- **Exercise aim**:
Set down, word for word, the lines of the material below, starting at the line that contains "Describe the element at coordinates (53, 24)" and ending after the line that contains "(952, 608).". Include both of those lines and nothing else.

- **Listed records**:
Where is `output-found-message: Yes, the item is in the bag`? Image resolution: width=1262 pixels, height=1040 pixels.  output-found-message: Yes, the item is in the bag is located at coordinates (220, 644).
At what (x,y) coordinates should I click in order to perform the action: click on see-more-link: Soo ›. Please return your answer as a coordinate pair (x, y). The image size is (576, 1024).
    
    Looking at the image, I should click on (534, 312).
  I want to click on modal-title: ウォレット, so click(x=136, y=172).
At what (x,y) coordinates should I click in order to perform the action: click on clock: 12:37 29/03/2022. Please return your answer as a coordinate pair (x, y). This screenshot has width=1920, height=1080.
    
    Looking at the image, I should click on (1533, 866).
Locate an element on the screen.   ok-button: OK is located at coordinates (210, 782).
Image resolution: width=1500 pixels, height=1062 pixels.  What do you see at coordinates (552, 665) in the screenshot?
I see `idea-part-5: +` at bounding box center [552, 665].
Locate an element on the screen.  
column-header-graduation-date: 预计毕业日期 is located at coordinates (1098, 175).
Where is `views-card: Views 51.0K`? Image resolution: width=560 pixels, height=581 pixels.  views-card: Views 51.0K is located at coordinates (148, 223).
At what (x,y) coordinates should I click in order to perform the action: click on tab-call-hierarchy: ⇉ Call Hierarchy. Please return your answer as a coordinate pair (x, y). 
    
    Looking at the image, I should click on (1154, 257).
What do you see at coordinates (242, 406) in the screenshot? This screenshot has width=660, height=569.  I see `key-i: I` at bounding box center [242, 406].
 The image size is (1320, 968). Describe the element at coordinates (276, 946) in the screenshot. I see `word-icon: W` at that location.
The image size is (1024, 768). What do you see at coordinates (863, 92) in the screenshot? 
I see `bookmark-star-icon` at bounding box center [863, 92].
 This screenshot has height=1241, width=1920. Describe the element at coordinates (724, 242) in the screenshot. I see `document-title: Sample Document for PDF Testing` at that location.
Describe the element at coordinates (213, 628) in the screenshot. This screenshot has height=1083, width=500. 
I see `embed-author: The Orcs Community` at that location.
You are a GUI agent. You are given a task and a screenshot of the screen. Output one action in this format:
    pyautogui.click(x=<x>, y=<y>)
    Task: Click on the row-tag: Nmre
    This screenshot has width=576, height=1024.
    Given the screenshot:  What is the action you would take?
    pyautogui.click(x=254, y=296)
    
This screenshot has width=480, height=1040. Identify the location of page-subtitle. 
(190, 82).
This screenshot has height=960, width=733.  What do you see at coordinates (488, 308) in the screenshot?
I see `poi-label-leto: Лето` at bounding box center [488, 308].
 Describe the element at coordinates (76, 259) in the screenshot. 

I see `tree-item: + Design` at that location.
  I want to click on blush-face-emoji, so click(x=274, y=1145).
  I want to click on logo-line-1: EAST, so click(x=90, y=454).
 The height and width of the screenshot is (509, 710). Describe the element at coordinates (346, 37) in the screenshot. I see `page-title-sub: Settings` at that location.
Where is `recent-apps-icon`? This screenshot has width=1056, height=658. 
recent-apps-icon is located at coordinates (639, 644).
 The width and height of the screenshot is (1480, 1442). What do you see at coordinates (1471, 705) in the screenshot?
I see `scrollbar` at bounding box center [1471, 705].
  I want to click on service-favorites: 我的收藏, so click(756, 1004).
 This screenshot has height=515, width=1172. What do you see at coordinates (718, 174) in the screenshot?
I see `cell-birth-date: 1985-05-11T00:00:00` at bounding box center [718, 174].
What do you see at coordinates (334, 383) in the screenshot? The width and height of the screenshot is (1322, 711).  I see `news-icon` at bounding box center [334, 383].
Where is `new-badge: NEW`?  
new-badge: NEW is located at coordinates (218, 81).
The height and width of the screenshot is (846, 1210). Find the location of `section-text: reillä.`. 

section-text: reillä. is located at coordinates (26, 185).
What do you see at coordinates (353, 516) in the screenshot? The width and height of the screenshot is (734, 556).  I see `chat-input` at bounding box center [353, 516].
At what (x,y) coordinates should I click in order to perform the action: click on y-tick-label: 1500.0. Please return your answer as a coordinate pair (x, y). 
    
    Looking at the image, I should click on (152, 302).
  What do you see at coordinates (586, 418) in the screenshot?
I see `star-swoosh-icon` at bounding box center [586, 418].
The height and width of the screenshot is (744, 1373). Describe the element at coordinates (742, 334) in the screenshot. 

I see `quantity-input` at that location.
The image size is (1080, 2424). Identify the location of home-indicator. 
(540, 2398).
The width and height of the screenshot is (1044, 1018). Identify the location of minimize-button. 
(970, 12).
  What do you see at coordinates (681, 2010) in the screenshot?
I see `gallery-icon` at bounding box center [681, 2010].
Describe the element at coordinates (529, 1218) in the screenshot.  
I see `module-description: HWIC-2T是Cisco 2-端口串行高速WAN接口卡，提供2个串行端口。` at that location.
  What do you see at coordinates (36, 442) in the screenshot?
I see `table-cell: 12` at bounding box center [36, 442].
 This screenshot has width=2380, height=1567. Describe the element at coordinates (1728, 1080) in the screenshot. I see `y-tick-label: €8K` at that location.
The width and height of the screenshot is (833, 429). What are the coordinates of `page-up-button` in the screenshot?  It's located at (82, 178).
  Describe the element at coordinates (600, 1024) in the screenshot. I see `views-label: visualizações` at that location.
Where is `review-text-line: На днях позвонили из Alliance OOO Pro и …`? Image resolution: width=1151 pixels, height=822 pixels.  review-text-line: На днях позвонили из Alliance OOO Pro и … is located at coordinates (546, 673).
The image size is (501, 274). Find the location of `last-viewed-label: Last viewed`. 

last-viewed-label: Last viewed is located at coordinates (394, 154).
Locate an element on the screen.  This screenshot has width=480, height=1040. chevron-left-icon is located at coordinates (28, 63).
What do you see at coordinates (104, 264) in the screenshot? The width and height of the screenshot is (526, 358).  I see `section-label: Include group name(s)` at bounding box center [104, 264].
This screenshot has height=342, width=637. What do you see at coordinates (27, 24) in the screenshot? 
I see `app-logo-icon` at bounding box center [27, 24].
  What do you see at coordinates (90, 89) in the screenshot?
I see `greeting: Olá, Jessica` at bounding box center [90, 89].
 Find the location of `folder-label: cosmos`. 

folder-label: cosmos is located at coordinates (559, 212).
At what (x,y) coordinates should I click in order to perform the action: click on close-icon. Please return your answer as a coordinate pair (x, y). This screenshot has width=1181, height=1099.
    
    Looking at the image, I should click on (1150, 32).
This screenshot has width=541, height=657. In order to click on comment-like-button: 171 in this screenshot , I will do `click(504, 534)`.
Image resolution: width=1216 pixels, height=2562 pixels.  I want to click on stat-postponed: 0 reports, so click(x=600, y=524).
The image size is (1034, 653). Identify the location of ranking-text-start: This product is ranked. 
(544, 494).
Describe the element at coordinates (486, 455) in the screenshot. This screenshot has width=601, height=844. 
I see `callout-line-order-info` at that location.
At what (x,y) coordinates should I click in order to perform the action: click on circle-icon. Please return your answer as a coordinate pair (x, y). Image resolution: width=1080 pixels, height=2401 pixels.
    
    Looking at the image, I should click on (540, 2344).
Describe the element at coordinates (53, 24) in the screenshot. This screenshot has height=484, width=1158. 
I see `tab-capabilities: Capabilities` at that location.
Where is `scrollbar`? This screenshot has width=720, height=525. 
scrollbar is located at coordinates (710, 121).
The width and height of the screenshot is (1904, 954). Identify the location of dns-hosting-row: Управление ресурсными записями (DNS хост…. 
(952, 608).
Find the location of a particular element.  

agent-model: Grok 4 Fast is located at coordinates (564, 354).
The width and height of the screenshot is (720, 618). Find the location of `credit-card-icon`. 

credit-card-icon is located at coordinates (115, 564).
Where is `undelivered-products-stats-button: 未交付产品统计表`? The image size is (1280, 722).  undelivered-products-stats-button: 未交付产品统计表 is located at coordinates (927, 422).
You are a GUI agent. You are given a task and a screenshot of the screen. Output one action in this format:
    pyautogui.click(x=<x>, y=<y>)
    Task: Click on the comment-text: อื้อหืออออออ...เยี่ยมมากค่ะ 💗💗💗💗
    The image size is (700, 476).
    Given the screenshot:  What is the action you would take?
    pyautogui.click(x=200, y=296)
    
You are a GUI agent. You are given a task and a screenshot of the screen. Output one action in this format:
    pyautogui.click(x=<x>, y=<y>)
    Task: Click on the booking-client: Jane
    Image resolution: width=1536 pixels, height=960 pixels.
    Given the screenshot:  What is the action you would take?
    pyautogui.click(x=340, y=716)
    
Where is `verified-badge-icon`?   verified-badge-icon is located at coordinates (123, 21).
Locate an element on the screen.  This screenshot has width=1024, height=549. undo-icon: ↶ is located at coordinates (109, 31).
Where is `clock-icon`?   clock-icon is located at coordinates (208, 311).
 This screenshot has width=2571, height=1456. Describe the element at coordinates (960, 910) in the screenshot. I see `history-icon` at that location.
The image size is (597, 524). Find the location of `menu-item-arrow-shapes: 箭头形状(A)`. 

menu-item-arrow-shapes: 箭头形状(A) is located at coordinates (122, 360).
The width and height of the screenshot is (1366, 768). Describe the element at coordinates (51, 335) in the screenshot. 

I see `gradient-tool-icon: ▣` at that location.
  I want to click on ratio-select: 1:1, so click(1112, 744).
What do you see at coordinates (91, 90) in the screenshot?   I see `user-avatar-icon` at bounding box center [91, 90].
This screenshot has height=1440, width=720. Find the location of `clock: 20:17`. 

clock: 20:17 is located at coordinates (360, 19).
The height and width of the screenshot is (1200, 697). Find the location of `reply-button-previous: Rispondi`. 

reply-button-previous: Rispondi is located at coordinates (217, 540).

- **Answer box**:
Describe the element at coordinates (53, 24) in the screenshot. This screenshot has height=484, width=1158. 
I see `tab-capabilities: Capabilities` at that location.
Where is `scrollbar`? This screenshot has width=720, height=525. 
scrollbar is located at coordinates (710, 121).
The width and height of the screenshot is (1904, 954). Identify the location of dns-hosting-row: Управление ресурсными записями (DNS хост…. 
(952, 608).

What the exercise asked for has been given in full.